Ninoの森の店名は、地域で大切な役割を果たす、お寺や神社の鎮守の森をイメージしています。「僕の実家の近くには神社があって、いつもそこで遊んでいました。誰もいないときも、森の木々が見守ってくれているようで寂しくなかった」と西野さん。Ninoの森は、そんな風に「いつでもそこに在って、行けば誰かがいて楽しい場所」を目指しています。多様な人々が混在しながらも、ぶつからずにみんなが楽しく良い雰囲気を醸し出し、ワーッと笑顔になれる場所。「両手を広げて迎える気持ちで開けています」と西野さんは微笑みます。

西野さんの「受け継ぐ」姿勢は、以前の店舗「スローフード ニーノ」の店名にも表れていました。スローフードは、1986年にイタリアで始まった、その土地の伝統的な食文化や食材を見直す考え方や運動です。「スローフードは、家族や目上の人などから教えてもらったことを継承して、自分たちの料理を維持していこう、守っていこうという考えです」(西野さん)。「スローフード ニーノ」はイタリアンのお店でしたが、来店される外国人のお客さんに各国の郷土料理を教わり、スペシャルメニューとして出すこともありました。今回の店舗でも、イタリアンに加えて中華も出しています。自分の専門であるイタリアンにこだわらず、相手の大事なものを自分も大事にする西野さんだからこそ、横倉さんはすぐに気に入って全幅の信頼を寄せるようになったといいます。

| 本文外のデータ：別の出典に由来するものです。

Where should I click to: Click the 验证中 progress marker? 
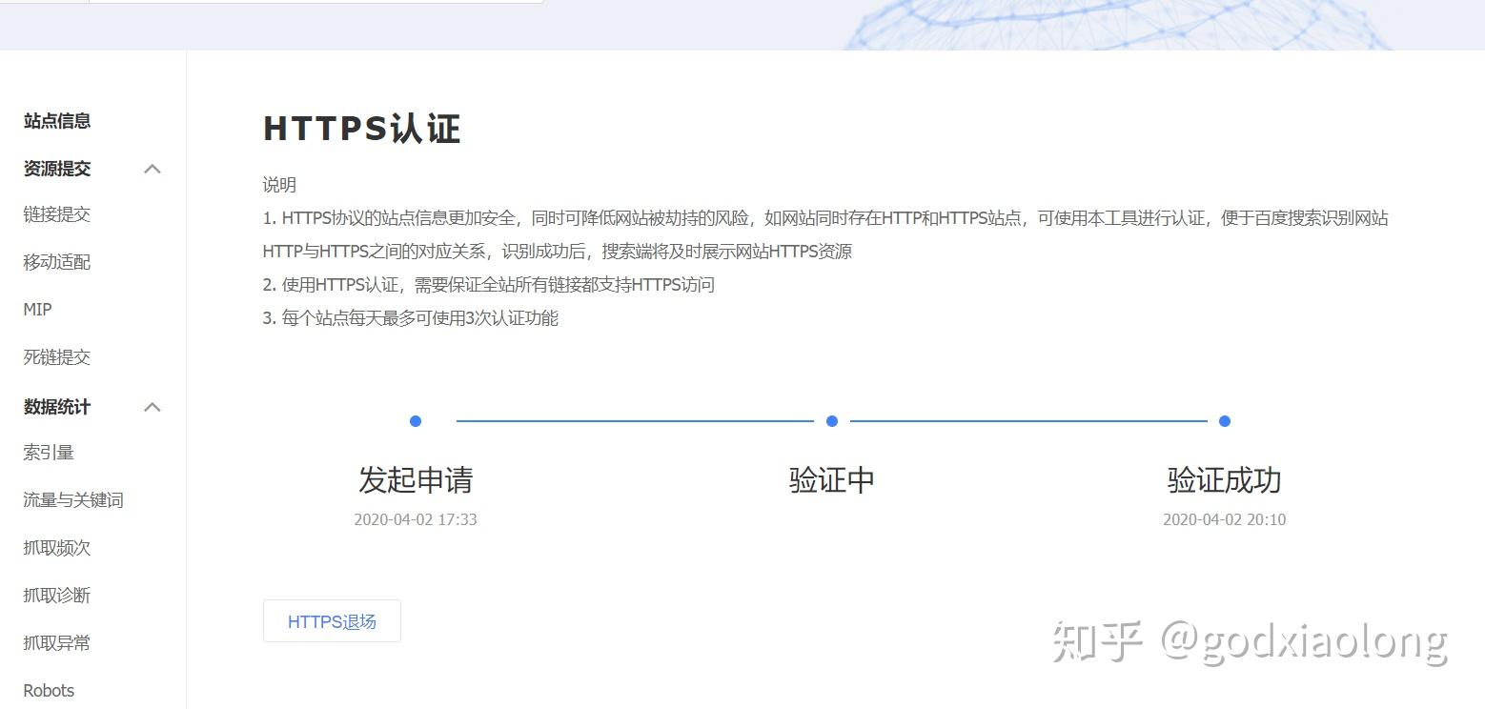[830, 420]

そして今後は、イタリアンや中華といった枠組みを取り払い、地元や季節に寄り添った食材や調味料を使ってお客さまに喜んでいただけるものを出す、「創作料理」のお店としていきたい考えです。

 

【第三者承継のポイント QA

Q. 譲渡決定までに、今回のお相手以外の候補も検討されましたか。

A. 西野:はい。購入を前提に、他の物件も内見したり検討したりしました。でも物件が大きすぎて予算を越えてしまったり賃貸契約しかできなかったりと、なかなか条件に合いませんでした。今回譲り受けたお店は、まず自然豊かな中にある立地が気に入りました。通り抜ける風がとても心地いいんです。それに横倉さんにお会いして、「マスターの思いごと、全部僕が引き受けたい」と思うようになりました。

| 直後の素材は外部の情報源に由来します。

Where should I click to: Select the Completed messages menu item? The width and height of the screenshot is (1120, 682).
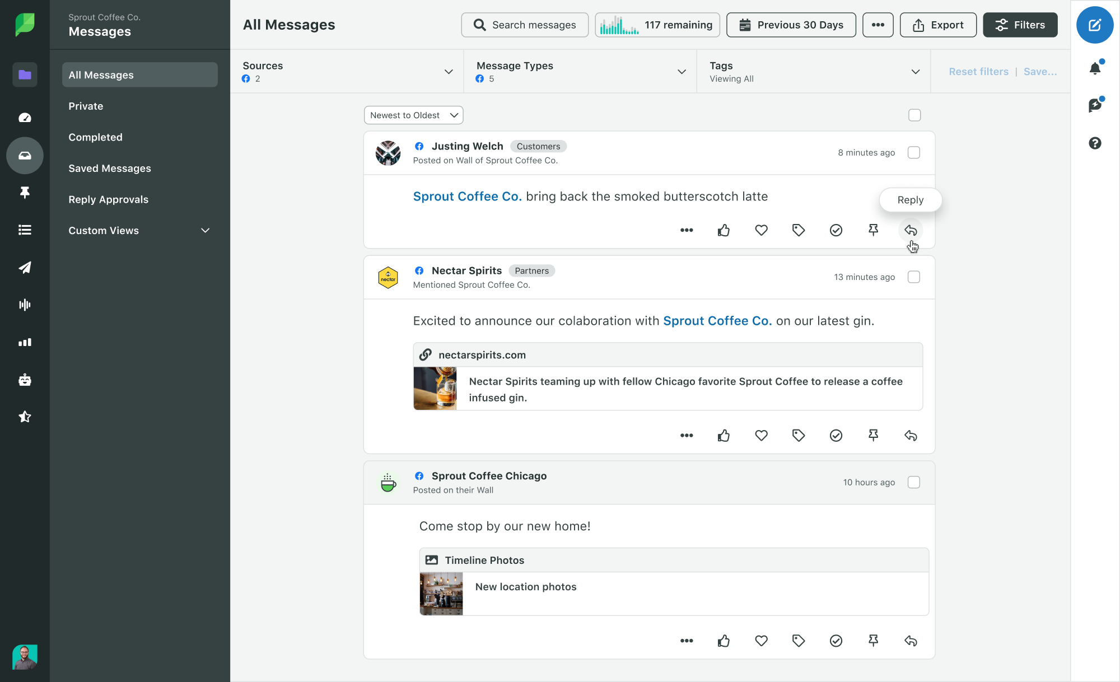pyautogui.click(x=95, y=137)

横倉:最初は家族承継を考えましたが、諸々の事情があり無理だなと思うようになりました。「もう物件だけ売れればいいかな」と思っていたところで西野さんに出会い、常連さんもみんな引き継いでくれて、ほっとしました。

 5.Ninoの森から見える風景.jpg

Ninoの森から見える風景

Q. 事業承継をして良かったことを教えてください。

A. 横倉:普通の不動産売買だったら、売れてしまった日から他人のものなので、もう二度と、立ち入ることはできません。でも今回、譲り受けてくれたのが西野さんだったから、譲渡後もうちの常連さんに紹介したりちょくちょく様子を覗いたりと、見守り続けることができました。西野さんとは気が合って、まるで新しい息子ができたようです。譲渡後も、長年愛着を持って育ててきた店の周囲の草花の世話をするなど、名残を惜しませてくれているので、手放すさみしさも軽くなって嬉しく思っています。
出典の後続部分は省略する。